Redakcja Redakcja Trybunał Konstytucyjny Obserwuj temat Obserwuj notkę 86
Trybunał Konstytucyjny ogłosił we wtorek, że zastosowanie przepisów "antycovidowych" do przygotowania wyborów w stanie epidemii było zgodne z konstytucją. W uzasadnieniu podkreślono, że TK nie ocenił samej decyzji byłego premiera Mateusza Morawieckiego o drukowaniu kart do głosowania.

TK: Premier mógł organizować wybory na podstawie ustawy "antycovidowej"

"Premier wydając polecenia na podstawie przepisów "antycovidowych" miał prawo uważać, że ich zakres obejmuje organizację wyborów" - napisała w uzasadnieniu Krystyna Pawłowicz.

"Nota bene gdyby również Senat wykazał się poszanowaniem konstytucyjnej zasady współdziałania władz w tamtym czasie i podjął uchwałę w sprawie ustawy o szczególnych zasadach przeprowadzenia wyborów na prezydenta znacznie szybciej niż po 28 dniach, czyli na przykład podobnie jak Sejm w ciągu jednego dnia, wówczas przeprowadzenie wyborów prezydenckich 10 maja 2020 roku okazałoby się możliwe" - powiedziała w uzasadnieniu wyroku sędzia TK Krystyna Pawłowicz.

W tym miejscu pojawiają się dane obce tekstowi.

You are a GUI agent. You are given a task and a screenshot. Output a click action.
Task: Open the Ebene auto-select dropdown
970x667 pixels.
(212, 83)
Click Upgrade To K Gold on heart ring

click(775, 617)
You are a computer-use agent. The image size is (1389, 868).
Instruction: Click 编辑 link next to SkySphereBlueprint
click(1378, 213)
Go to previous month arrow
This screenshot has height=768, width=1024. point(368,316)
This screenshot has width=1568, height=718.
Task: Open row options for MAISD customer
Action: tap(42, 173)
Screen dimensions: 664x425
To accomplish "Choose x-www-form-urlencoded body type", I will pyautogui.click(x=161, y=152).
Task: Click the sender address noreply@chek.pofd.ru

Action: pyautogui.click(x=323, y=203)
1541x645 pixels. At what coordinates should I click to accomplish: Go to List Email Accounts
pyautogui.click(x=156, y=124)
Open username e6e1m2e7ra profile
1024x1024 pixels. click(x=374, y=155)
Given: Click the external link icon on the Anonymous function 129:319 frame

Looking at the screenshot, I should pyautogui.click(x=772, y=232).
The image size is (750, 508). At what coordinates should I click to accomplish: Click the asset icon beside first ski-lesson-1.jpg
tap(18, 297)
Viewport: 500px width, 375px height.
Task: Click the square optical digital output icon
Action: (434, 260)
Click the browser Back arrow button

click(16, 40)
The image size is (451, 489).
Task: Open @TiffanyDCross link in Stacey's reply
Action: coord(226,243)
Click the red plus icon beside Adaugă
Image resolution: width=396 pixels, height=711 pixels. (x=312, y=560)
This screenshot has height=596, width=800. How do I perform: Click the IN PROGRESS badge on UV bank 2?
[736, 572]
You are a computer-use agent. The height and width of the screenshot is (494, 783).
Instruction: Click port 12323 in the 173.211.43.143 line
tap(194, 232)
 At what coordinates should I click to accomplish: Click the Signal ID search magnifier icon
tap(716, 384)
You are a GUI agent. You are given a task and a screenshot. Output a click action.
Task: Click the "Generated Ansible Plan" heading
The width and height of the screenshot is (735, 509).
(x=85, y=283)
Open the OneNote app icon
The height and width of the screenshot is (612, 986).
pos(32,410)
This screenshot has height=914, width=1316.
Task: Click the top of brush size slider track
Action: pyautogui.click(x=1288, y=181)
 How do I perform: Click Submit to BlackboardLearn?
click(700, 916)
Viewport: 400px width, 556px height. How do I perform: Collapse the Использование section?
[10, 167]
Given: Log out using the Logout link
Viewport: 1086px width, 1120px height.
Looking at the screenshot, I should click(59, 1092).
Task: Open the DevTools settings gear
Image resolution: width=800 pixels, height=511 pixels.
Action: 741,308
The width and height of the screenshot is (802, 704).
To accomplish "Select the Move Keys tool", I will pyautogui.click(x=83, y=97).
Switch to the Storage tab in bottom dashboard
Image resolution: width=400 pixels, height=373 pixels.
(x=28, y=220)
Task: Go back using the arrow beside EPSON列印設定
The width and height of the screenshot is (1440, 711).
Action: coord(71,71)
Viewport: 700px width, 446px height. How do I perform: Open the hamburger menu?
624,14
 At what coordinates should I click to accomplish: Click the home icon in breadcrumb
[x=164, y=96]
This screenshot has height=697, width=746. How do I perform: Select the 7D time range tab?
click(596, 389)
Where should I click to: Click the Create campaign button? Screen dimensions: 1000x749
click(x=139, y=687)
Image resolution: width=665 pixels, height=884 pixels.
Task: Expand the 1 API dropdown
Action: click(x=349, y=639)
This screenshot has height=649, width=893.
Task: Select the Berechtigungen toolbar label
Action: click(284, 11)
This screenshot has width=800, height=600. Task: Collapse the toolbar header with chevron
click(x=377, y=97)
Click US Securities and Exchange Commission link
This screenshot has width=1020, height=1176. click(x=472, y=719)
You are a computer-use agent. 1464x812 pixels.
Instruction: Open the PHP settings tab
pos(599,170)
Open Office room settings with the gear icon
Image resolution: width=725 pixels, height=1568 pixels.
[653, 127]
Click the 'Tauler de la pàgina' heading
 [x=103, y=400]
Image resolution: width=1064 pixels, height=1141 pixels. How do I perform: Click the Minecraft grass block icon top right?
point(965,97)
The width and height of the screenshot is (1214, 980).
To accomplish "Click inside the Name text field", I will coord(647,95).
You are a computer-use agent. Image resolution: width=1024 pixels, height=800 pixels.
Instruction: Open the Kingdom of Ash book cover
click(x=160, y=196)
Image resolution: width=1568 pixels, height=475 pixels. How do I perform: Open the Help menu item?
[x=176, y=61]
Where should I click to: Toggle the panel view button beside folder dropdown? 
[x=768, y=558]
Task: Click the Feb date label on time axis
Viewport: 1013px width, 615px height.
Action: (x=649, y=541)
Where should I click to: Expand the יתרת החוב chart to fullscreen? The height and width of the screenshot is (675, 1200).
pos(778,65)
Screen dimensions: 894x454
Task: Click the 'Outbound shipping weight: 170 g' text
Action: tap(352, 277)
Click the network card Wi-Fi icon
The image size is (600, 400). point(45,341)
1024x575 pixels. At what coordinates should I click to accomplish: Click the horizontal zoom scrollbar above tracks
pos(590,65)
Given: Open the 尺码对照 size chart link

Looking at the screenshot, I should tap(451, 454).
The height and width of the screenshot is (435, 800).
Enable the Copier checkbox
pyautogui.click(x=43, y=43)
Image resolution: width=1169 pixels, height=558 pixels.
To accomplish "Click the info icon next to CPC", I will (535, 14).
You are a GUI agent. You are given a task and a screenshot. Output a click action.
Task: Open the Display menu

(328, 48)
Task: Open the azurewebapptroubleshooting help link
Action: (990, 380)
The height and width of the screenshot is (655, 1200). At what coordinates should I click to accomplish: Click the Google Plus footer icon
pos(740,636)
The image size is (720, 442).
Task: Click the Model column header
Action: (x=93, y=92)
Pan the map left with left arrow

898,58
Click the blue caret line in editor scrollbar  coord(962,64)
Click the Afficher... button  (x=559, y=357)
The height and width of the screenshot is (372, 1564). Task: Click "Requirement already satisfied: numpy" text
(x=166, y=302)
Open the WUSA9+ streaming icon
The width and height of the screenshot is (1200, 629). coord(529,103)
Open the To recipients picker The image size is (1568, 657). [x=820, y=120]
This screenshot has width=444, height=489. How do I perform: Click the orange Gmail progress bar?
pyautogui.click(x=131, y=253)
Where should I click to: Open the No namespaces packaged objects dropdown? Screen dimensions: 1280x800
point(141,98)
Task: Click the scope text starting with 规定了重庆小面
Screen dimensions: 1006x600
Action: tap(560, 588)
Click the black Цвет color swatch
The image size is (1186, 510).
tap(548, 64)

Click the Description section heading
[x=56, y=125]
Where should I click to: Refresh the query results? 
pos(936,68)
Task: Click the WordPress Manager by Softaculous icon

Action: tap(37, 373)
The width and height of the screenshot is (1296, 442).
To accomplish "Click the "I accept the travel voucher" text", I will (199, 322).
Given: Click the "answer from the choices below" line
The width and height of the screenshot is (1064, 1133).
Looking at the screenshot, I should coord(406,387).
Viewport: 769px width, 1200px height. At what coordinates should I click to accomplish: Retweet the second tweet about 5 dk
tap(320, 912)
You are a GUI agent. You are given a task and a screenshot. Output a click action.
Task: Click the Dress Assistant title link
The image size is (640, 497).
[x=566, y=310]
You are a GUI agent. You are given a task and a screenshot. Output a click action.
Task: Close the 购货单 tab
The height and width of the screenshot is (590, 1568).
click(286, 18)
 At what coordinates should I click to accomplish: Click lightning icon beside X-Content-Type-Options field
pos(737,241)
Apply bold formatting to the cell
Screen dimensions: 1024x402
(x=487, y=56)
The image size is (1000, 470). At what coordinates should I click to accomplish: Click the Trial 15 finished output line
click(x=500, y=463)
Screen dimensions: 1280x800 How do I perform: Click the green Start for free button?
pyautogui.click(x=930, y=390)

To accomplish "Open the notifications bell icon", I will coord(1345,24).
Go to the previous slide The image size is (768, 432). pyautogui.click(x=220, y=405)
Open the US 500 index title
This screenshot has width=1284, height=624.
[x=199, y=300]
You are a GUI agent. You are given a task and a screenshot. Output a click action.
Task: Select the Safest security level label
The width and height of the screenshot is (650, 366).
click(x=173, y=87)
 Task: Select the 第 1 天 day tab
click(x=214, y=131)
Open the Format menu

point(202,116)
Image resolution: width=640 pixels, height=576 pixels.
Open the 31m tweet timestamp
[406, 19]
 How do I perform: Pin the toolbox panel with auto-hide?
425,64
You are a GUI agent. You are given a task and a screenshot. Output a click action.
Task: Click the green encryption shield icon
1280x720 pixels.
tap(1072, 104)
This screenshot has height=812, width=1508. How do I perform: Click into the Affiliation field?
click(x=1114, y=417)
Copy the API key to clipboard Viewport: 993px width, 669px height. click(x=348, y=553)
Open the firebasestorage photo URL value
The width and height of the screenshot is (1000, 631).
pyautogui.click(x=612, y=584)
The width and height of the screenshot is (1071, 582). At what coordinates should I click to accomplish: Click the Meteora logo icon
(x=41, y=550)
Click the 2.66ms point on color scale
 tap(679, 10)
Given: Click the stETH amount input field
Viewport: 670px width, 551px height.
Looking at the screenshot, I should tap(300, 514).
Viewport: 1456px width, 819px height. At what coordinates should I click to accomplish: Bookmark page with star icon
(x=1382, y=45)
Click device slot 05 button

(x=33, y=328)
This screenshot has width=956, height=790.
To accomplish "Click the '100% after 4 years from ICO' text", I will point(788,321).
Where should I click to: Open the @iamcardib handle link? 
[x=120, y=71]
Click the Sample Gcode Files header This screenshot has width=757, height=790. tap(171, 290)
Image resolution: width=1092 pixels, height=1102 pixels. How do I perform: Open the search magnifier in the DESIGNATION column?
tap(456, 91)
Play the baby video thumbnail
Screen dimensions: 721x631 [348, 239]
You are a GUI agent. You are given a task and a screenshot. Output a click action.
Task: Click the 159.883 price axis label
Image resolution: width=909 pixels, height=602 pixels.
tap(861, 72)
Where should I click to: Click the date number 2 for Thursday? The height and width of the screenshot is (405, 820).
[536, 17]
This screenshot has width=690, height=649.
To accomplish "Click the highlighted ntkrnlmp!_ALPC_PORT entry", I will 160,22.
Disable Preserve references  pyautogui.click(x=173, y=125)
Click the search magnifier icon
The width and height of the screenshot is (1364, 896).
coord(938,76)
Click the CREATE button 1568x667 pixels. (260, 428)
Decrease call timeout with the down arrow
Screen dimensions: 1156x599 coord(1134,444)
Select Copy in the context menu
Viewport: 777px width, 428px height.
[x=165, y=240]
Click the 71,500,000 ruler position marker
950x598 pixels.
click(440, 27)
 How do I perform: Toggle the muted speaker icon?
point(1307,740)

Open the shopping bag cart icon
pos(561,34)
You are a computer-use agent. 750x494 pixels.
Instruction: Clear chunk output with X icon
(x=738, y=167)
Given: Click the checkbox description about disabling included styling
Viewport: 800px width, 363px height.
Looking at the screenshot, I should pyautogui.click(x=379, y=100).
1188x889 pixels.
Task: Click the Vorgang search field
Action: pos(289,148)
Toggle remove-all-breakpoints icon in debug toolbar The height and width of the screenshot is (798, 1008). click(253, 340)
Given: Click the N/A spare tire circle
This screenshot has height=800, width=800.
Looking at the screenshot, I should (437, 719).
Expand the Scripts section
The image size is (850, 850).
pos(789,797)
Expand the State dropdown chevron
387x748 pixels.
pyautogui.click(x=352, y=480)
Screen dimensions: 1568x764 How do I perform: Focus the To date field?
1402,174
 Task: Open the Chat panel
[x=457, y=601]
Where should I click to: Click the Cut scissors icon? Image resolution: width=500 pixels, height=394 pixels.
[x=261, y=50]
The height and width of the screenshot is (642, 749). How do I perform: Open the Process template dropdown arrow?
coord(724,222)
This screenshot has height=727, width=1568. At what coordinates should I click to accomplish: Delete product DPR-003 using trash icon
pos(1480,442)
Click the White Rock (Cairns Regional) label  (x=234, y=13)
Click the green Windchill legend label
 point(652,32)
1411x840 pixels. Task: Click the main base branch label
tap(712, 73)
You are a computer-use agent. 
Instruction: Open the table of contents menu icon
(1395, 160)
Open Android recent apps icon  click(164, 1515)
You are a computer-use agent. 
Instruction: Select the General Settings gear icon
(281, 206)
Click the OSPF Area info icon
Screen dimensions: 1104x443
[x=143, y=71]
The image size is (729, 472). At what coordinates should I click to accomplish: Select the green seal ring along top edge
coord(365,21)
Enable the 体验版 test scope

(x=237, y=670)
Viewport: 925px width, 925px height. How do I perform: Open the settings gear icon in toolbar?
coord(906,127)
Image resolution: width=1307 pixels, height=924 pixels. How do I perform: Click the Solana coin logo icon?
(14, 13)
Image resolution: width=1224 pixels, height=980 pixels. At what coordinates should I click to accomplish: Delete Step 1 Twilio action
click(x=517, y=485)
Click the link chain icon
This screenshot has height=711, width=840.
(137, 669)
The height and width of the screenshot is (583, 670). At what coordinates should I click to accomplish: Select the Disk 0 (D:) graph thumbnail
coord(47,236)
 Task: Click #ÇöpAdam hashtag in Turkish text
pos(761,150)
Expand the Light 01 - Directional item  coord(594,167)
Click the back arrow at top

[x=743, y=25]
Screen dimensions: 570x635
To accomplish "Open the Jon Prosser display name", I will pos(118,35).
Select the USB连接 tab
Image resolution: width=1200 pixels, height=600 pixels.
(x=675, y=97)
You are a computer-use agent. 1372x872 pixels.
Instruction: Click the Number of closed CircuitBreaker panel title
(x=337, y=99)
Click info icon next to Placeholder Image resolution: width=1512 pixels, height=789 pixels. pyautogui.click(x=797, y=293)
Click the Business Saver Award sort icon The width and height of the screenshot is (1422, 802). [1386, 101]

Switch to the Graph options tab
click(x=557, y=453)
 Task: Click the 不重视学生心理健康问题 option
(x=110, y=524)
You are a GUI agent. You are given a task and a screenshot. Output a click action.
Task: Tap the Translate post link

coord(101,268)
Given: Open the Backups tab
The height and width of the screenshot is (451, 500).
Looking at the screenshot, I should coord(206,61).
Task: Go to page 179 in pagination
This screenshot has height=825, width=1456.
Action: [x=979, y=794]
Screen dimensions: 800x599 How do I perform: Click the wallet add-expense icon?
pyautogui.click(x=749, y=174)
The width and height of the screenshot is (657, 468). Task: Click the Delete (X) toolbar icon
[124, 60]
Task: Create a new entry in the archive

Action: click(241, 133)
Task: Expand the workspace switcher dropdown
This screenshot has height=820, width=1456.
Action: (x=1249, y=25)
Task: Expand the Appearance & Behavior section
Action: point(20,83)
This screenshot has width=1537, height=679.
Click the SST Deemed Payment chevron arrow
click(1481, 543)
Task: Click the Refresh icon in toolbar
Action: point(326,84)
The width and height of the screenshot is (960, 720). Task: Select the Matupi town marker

"Organy władzy publicznej zobowiązane były przepisami konstytucji do organizacji wyborów prezydenckich w stosownym terminie. (...) TK zgadza się, że niezwykle silny mandat demokratyczny należący do Prezydenta RP powinien być chroniony nawet w stanie epidemii" - podkreśliła sędzia Pawłowicz.

Trybunał Konstytucyjny orzekał w tej sprawie w składzie: Stanisław Piotrowicz – przewodniczący, Krystyna Pawłowicz – sprawozdawca, Julia Przyłębska, Bartłomiej Sochański, Rafał Wojciechowski.

O zbadanie legalności tych przepisów wystąpiła do TK grupa posłów PiS na początku grudnia 2023 r. Wtedy było już jasne, że Zjednoczona Prawica nie ma szans na ponowne objęcie rządów w Polsce.


Afera wokół "wyborów kopertowych". O co chodziło?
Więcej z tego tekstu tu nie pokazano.